Stored data
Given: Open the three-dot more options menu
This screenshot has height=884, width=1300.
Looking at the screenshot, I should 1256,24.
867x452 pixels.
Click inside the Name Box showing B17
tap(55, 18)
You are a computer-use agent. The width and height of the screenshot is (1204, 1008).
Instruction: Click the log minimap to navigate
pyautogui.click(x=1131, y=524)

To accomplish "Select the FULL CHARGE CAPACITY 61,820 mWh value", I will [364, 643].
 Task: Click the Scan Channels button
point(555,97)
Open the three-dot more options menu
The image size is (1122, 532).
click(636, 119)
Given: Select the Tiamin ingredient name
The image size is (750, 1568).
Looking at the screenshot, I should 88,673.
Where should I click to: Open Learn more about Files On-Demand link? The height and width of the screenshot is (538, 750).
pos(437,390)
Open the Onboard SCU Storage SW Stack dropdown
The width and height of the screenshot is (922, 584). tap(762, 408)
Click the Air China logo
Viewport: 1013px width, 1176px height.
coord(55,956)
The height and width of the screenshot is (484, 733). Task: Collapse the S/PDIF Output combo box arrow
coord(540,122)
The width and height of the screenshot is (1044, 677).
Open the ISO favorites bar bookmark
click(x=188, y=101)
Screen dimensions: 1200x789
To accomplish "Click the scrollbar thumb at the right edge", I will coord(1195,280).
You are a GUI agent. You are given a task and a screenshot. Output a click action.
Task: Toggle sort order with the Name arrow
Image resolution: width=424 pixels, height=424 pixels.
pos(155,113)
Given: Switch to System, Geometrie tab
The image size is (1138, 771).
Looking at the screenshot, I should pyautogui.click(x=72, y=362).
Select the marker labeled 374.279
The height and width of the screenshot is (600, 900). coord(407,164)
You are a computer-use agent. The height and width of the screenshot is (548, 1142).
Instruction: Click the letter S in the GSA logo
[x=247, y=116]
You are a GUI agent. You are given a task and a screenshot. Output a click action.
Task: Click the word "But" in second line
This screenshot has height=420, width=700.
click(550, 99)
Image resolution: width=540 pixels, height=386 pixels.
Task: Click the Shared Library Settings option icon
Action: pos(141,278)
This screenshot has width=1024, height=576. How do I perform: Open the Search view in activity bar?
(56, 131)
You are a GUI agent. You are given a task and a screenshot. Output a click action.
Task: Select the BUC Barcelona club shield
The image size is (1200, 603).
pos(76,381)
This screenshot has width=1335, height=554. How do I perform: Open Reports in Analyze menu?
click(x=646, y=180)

_Task description_.
Please make an exact copy of the entries, down to the last character.

_Worked solution_.
Given: Open the three-dot more options menu
This screenshot has height=884, width=1300.
Looking at the screenshot, I should 1256,24.
867x452 pixels.
Click inside the Name Box showing B17
tap(55, 18)
You are a computer-use agent. The width and height of the screenshot is (1204, 1008).
Instruction: Click the log minimap to navigate
pyautogui.click(x=1131, y=524)

To accomplish "Select the FULL CHARGE CAPACITY 61,820 mWh value", I will [364, 643].
 Task: Click the Scan Channels button
point(555,97)
Open the three-dot more options menu
The image size is (1122, 532).
click(636, 119)
Given: Select the Tiamin ingredient name
The image size is (750, 1568).
Looking at the screenshot, I should 88,673.
Where should I click to: Open Learn more about Files On-Demand link? The height and width of the screenshot is (538, 750).
pos(437,390)
Open the Onboard SCU Storage SW Stack dropdown
The width and height of the screenshot is (922, 584). tap(762, 408)
Click the Air China logo
Viewport: 1013px width, 1176px height.
coord(55,956)
The height and width of the screenshot is (484, 733). Task: Collapse the S/PDIF Output combo box arrow
coord(540,122)
The width and height of the screenshot is (1044, 677).
Open the ISO favorites bar bookmark
click(x=188, y=101)
Screen dimensions: 1200x789
To accomplish "Click the scrollbar thumb at the right edge", I will coord(1195,280).
You are a GUI agent. You are given a task and a screenshot. Output a click action.
Task: Toggle sort order with the Name arrow
Image resolution: width=424 pixels, height=424 pixels.
pos(155,113)
Given: Switch to System, Geometrie tab
The image size is (1138, 771).
Looking at the screenshot, I should pyautogui.click(x=72, y=362).
Select the marker labeled 374.279
The height and width of the screenshot is (600, 900). coord(407,164)
You are a computer-use agent. The height and width of the screenshot is (548, 1142).
Instruction: Click the letter S in the GSA logo
[x=247, y=116]
You are a GUI agent. You are given a task and a screenshot. Output a click action.
Task: Click the word "But" in second line
This screenshot has height=420, width=700.
click(550, 99)
Image resolution: width=540 pixels, height=386 pixels.
Task: Click the Shared Library Settings option icon
Action: pos(141,278)
This screenshot has width=1024, height=576. How do I perform: Open the Search view in activity bar?
(56, 131)
You are a GUI agent. You are given a task and a screenshot. Output a click action.
Task: Select the BUC Barcelona club shield
The image size is (1200, 603).
pos(76,381)
This screenshot has width=1335, height=554. How do I perform: Open Reports in Analyze menu?
click(x=646, y=180)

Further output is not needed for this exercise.